Pourquoi dans l’expérience les participants ne partent-ils pas tous du même point ? La cycliste qui semble avoir passé sa journée à proximité de son vélo part de la place de l’Hôtel-de-Ville alors que l’automobiliste, dont on ne sait exactement quel est son point de départ, doit rejoindre sa voiture au tréfonds d’un parking (étage -3) situé à approximativement (MAPPY) 7 minutes à pied et à 600 m de la place de l’Hôtel-de-Ville (un trajet infaisable en voiture, la zone étant amplement piétonnisée). Supposons comme peut le laisser penser le schéma inséré dans l’article, l’automobiliste part de la place de l’Hôtel-de-Ville, il y a deux parkings situés chacun à moins de 5mn à pied. Quant à l’arrêt de bus il n’est pas sur la place de l’Hôtel-de-Ville, donc il y a un parcours à effectuer à pied ; toutefois il existe deux autres lignes que celle signalée dans l’article dont l’une (ligne 13) a un arrêt plus proche mais en raison de travaux de voirie il est possible que cet arrêt ne soit pas utilisable. Pour l’autre (ligne 1) le temps indiqué sur le site de l’opérateur de transport est de 17 minutes et l’arrêt le plus proche de l’Hôtel-de-Ville est à un temps équivalent de celui de la ligne indiquée dans l’article. En outre de ces distorsions des parcours et de la mise en inégalité des « cobayes », ce qui continue d’interroger quant au sérieux de l’article c’est que le journaliste fait descendre les passagers du bus à un arrêt où ils ont à marcher au moins 10 minutes avant de rejoindre l’entrée de l’hôpital alors que ces lignes ont un arrêt (Tour Jean Bernard) qui n’est qu’à 150 m de l’entrée de l’hôpital sur une voie exclusivement empruntée par les ambulances et les taxis. Cette investigation permet de relever qu’il semble, suivant l’article, qu’il n’y aurait qu’une ligne de bus reliant le centre-ville à l’hôpital qui serait indiqué par le moteur de recherche du gestionnaire des bus de Poitiers, mais qu’a tapé le journaliste sur la barre de recherche ? Visiblement, moi qui me rends souvent au CHU, et lui qui, je l’espère, n’a pas besoin d’y aller souvent nous n’obtenons pas les mêmes résultats sur notre demande d’itinéraire sur le site du transporteur.
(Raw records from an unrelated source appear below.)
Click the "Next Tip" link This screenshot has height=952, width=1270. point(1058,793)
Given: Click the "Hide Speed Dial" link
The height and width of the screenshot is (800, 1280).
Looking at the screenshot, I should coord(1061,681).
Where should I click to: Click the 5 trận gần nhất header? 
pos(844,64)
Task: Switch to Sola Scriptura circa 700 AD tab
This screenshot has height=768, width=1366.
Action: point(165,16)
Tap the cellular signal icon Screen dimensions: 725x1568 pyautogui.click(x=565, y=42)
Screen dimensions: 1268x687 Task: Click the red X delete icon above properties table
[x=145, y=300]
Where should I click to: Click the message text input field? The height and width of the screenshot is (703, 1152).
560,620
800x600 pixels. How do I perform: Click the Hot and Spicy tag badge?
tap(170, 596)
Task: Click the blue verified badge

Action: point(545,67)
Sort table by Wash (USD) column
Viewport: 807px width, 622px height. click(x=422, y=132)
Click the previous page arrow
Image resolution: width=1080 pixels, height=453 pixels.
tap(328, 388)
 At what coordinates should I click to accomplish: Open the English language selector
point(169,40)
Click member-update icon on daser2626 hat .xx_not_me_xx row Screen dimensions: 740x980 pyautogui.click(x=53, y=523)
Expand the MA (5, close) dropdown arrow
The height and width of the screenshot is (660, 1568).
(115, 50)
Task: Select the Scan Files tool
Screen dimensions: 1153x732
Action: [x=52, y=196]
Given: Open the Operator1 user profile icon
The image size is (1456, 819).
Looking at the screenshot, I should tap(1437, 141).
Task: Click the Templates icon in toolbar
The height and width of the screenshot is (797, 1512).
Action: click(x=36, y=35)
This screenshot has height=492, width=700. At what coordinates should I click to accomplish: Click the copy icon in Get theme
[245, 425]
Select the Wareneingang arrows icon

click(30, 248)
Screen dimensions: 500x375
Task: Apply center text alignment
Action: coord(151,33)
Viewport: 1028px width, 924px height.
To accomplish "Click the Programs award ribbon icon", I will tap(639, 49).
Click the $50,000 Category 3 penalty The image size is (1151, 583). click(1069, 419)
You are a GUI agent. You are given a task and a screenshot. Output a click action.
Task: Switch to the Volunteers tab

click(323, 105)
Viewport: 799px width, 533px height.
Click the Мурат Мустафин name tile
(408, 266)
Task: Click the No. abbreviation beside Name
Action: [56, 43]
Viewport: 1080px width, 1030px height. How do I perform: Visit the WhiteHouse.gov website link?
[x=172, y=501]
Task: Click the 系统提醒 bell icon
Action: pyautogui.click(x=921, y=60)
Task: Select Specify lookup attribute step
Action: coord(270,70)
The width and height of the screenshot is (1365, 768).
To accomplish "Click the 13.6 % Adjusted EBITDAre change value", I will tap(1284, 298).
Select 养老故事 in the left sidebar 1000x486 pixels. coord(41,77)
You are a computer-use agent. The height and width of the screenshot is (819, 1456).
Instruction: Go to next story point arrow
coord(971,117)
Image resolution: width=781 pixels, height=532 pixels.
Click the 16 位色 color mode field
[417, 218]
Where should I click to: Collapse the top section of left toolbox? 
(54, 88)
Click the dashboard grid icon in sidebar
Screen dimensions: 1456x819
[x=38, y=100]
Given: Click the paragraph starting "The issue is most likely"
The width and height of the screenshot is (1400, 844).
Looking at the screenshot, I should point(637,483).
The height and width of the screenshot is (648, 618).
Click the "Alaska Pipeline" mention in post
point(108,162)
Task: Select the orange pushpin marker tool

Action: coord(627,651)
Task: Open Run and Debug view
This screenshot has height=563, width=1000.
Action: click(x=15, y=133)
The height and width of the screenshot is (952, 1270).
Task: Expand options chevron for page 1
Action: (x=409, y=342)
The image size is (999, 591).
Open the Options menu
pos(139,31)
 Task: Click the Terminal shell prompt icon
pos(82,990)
Toutefois, sachons gré à cet expérimentateur, journaliste mais assurément pas « scientifique », de rappeler que le bus a l’avantage de libérer des contraintes de la conduite, que la cycliste n’a pas à chercher une place de parking (d’autant moins à Poitiers où les cyclistes ont pris l’habitude de poser leur vélo n’importe où sans respect pour les autres usagers des voies publiques), et surtout il n’oublie pas de signaler que l’itinéraire de la cycliste est plus court, plus exactement « est beaucoup plus direct ». Ce qui confirme que d’emblée il a choisi de confronter trois déplacements dans des conditions de circulation très différentes pour chacun et que dans ces conditions rien ne permet de déterminer si le vélo est vraiment et réellement le plus rapide des trois modes de déplacement.

 

On voit que cet article est entaché de lourdes fautes méthodologiques qui le rapprochent d’une fake-new. Mais, sans doute le journaliste dans un curieux exercice de soumission à la municipalité, ou au « tout vélo », à moins que ce soit au deux, montre que le choix de la municipalité de privilégier 50 ou 80 (il est difficile d’obtenir les chiffres) passages de cyclistes qui empruntent quotidiennement ces 600 m de rue vaut plus que les ennuis et les allongements de trajet qui vont être imposés à plusieurs milliers (certains avancent 15 000) passages d’automobilistes dont la plupart empruntent cette voie pour rejoindre leur lieu de travail alors qu’ils viennent de cités éloignées entre 10 à 30 km de Poitiers. Comme dit le dicton : quand tu veux te débarrasser de ton chien, tu dis qu’il a la rage ! Nous verrons dans un deuxième volet ce qu’est le projet municipal, son éventuel intérêt et ses conséquences sur la vie quotidienne des usagers et sur le développement de la ville.